Pop Crimes - Gathered Together : Enfin un album complet en 2023 pour ce quartet (composé notamment d'un ex membre de En Attendant Ana) doux rock aquarellé, qui avait déjà tout d'un grand lors de la sortie de l'EP Up to the Moon. "My Friends" a un goût de rétro nineties juste assez retenu pour ne pas verser dans le mauvais fétichisme. Les textures de guitares sont doublées par une reverb qui couvre une voix de lad espiègle. On pense à des collectifs comme The Bewitched Hands ou Gang Clouds.
Yolande Bashing - Disparaitre : Bien évidemment qu'on va pas rater une occasion de mettre en lumière Lille et ses environs. On part plutôt sur de la chanson électro un peu pop en vrai avec Yolande, mais il y a derrière une intention de taper rock et crier sa singularité alors ça passe. Après tout rien n'est voulu comme clairement identifié dans son style qui brouille (sonorement aussi) les pistes. "Le Chat" part dans des transes à la Soulwax même si la voix oscille des fois vers Philippe Katerine rattrapée de justesse par l'ingé son de Sir Daho.
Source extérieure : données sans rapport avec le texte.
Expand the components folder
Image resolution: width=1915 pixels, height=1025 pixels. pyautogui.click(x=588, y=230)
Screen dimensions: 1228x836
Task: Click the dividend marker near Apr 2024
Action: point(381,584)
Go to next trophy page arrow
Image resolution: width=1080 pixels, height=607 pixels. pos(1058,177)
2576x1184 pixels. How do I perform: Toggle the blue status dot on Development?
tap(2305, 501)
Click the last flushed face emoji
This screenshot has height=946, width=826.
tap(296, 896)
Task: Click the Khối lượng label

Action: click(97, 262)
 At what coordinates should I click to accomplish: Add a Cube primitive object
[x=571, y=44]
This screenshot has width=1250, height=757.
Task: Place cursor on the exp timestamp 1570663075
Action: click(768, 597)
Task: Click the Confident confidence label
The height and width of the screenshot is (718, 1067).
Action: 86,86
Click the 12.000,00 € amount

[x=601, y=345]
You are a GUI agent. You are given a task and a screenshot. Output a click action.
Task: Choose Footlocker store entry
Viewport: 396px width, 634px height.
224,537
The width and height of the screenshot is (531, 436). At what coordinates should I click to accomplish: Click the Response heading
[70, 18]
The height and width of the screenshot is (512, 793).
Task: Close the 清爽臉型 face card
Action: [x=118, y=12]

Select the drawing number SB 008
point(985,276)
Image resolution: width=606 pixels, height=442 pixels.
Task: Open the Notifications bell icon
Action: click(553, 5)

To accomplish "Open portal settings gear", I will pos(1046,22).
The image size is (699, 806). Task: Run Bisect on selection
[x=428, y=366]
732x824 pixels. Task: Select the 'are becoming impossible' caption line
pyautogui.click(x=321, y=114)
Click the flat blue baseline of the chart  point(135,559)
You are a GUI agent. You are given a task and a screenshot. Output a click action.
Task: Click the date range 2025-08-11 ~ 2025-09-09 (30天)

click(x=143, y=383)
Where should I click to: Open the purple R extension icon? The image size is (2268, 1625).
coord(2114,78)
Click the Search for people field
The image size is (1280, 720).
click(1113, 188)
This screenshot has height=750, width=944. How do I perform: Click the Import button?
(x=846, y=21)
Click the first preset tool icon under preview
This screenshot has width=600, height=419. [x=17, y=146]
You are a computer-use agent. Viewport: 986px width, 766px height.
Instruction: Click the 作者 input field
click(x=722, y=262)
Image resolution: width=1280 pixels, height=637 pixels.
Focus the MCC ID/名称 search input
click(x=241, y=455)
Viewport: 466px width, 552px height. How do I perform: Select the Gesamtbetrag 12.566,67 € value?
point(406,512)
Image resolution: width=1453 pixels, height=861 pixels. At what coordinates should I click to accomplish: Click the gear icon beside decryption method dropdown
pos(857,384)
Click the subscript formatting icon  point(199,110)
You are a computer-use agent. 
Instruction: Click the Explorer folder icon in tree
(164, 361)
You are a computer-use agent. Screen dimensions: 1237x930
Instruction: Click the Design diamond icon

A mi chemin entre une plainte et un appel à l'aide, le martèlement des mots articulés n'est pas sans rappeler les morceaux moins connus de Bashung (allez réécouter "What's in a Bird") comme sur "Delhi". A manger avec son meilleur confort food post migraine, due à l'alcool ou non.
Le meilleur du Punk (punk-rock / post-punk)
Structures - A Place for My Hate : Après un début de carrière en dent de scie et réduit à l'état de duo, Structures nous proposait l'an dernier un premier album surprenant. Quelque part entre un punk poisseux synthétique et une new wave aérienne, A Place For My Hate peut, au premier abord, paraitre un brin déconstruit. La cohabitation de textures et d'ambiances variées permet cependant aux deux musiciens de polir un prisme aux multiples facettes, difractant des influences qui leurs sont chères et permettant par le même occasion d'enfouir leurs démons passés d'une génèse agitée. En résulte un ensemble frais et captivant, à l'équilibre entre la pop, l'indus' et le punk, permettant au groupe de venir se replacer parmi les plus grands espoirs de notre scène nationale.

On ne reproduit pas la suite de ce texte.